GOAL OF THE EXERCISE:
Only one stretch of the listing below is wanted. Give it again exactly, from the line with "Task: Attach an External Reference" through the line with "Task: Toggle the dark/light mode switch".
********
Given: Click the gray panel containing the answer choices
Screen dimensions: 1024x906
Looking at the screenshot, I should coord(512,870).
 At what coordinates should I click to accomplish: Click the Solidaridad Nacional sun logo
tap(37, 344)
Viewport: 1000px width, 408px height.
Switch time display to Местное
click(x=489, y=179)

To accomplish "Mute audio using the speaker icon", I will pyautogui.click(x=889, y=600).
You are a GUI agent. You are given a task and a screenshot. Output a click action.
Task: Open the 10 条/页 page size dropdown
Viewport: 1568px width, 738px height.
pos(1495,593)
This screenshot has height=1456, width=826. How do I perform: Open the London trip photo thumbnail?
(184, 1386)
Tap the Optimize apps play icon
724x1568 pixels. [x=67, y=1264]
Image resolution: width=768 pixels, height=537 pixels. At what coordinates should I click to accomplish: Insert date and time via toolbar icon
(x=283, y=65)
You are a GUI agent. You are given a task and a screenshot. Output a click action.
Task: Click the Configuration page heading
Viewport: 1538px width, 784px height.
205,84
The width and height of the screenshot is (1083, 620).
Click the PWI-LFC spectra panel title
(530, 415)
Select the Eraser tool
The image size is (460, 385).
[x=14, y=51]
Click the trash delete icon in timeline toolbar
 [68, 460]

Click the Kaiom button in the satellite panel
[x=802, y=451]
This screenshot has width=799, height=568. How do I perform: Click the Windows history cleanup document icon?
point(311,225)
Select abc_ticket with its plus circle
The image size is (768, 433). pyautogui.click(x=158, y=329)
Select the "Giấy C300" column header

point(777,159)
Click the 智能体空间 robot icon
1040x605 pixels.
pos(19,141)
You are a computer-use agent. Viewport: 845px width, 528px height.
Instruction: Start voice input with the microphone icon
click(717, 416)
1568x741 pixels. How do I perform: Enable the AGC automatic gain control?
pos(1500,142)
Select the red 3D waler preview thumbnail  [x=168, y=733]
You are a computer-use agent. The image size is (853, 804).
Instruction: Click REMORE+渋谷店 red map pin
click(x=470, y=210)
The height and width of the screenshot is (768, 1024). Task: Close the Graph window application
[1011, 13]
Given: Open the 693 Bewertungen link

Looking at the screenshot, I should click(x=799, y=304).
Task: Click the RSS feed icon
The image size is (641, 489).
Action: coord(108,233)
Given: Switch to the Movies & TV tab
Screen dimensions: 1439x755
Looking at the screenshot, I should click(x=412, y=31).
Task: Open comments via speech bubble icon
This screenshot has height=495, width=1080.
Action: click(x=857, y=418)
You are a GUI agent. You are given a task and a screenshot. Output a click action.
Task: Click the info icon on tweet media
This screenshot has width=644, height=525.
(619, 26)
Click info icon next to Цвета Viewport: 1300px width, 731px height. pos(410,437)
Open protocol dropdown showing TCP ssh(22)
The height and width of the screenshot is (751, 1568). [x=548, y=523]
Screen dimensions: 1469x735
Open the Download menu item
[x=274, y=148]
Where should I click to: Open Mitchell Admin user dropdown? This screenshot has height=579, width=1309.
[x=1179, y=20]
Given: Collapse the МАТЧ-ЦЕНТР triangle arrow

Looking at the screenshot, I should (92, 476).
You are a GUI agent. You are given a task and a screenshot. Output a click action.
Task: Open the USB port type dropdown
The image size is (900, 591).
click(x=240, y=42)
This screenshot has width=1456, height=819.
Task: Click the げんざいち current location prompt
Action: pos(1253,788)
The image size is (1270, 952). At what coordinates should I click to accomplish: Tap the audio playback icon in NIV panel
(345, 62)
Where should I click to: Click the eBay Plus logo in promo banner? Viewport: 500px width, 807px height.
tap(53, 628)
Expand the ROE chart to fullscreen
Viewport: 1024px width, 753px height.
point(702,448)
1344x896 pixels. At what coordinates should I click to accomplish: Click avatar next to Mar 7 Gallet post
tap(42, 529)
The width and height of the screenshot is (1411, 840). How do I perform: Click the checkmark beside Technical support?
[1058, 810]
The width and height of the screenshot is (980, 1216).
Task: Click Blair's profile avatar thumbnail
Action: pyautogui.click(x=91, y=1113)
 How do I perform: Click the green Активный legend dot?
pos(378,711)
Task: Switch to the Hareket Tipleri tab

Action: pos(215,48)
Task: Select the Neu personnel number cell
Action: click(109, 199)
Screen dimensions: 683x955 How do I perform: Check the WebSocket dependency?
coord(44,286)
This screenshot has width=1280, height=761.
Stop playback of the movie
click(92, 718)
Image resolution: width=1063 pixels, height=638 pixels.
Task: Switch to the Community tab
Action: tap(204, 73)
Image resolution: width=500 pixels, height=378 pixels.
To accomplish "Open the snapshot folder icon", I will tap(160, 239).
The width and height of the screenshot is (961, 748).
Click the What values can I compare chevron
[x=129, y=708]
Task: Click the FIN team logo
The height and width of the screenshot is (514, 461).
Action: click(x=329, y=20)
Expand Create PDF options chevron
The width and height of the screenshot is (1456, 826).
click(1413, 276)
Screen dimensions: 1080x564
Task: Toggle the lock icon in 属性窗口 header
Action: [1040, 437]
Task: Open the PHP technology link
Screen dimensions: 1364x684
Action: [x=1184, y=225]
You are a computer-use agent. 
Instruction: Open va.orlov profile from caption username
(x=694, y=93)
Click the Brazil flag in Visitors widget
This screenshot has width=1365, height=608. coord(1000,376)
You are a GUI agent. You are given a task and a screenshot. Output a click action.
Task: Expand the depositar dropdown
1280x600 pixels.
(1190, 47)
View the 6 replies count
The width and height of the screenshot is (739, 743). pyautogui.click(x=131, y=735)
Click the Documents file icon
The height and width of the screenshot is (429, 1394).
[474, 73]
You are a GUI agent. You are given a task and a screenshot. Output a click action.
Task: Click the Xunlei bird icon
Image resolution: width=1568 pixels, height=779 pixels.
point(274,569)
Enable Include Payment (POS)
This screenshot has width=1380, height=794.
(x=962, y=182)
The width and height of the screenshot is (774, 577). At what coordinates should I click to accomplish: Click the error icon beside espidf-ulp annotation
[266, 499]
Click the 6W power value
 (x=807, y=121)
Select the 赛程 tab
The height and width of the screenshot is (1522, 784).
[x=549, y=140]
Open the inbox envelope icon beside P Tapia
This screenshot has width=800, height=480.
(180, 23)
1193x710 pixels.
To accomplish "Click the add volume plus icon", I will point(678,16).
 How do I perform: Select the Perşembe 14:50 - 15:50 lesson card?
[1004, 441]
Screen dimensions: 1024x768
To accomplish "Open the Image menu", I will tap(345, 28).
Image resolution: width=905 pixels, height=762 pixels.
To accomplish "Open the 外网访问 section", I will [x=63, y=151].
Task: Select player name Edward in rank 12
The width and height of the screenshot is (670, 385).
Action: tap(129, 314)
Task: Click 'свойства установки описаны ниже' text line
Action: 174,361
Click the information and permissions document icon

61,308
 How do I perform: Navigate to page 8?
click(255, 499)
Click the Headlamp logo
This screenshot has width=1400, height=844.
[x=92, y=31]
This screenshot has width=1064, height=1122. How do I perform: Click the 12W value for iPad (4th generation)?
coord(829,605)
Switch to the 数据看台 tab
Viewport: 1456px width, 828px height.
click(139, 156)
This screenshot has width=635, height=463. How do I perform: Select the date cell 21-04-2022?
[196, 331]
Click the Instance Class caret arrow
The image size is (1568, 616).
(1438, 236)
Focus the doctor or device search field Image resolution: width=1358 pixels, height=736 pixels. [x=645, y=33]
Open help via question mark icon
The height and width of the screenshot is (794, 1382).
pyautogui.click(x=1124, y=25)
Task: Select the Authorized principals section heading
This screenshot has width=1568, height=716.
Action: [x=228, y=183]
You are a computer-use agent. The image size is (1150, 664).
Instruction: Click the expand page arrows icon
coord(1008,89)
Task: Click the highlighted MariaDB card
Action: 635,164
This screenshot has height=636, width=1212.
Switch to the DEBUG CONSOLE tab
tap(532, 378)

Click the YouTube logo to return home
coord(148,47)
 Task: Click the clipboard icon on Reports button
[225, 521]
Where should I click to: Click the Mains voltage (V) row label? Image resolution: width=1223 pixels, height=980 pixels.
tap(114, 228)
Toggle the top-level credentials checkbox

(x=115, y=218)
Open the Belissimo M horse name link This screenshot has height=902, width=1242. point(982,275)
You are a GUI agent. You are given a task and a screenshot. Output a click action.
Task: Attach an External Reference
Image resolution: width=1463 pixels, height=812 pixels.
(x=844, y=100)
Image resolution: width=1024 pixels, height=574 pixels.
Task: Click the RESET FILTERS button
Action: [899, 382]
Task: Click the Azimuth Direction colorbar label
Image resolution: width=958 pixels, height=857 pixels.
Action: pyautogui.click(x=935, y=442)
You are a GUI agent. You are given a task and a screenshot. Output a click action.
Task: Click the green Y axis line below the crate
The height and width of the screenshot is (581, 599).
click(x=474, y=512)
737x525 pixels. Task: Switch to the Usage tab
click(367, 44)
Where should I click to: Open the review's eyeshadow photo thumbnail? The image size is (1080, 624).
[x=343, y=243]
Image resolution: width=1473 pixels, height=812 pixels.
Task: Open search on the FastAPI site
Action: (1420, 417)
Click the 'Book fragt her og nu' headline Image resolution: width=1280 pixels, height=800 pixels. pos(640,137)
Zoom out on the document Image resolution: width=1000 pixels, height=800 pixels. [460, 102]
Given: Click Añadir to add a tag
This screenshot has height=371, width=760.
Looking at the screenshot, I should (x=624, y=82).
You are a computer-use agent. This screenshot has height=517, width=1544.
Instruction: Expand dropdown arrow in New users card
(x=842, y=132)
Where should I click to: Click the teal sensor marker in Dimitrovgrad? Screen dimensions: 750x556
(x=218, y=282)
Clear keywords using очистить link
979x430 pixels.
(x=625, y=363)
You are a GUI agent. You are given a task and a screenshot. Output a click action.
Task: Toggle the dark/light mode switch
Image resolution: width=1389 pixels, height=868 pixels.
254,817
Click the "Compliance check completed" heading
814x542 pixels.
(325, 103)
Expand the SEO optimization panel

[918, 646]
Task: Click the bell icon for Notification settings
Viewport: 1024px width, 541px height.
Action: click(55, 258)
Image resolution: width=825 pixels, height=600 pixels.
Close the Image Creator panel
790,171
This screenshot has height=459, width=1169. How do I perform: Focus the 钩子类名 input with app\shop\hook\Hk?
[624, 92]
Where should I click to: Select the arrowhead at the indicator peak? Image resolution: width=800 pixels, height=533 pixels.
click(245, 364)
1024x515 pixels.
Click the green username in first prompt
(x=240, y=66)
********
THE COMPLETED TASK:
Task: Attach an External Reference
Image resolution: width=1463 pixels, height=812 pixels.
(x=844, y=100)
Image resolution: width=1024 pixels, height=574 pixels.
Task: Click the RESET FILTERS button
Action: [899, 382]
Task: Click the Azimuth Direction colorbar label
Image resolution: width=958 pixels, height=857 pixels.
Action: pyautogui.click(x=935, y=442)
You are a GUI agent. You are given a task and a screenshot. Output a click action.
Task: Click the green Y axis line below the crate
The height and width of the screenshot is (581, 599).
click(x=474, y=512)
737x525 pixels. Task: Switch to the Usage tab
click(367, 44)
Where should I click to: Open the review's eyeshadow photo thumbnail? The image size is (1080, 624).
[x=343, y=243]
Image resolution: width=1473 pixels, height=812 pixels.
Task: Open search on the FastAPI site
Action: (1420, 417)
Click the 'Book fragt her og nu' headline Image resolution: width=1280 pixels, height=800 pixels. pos(640,137)
Zoom out on the document Image resolution: width=1000 pixels, height=800 pixels. [460, 102]
Given: Click Añadir to add a tag
This screenshot has height=371, width=760.
Looking at the screenshot, I should (x=624, y=82).
You are a computer-use agent. This screenshot has height=517, width=1544.
Instruction: Expand dropdown arrow in New users card
(x=842, y=132)
Where should I click to: Click the teal sensor marker in Dimitrovgrad? Screen dimensions: 750x556
(x=218, y=282)
Clear keywords using очистить link
979x430 pixels.
(x=625, y=363)
You are a GUI agent. You are given a task and a screenshot. Output a click action.
Task: Toggle the dark/light mode switch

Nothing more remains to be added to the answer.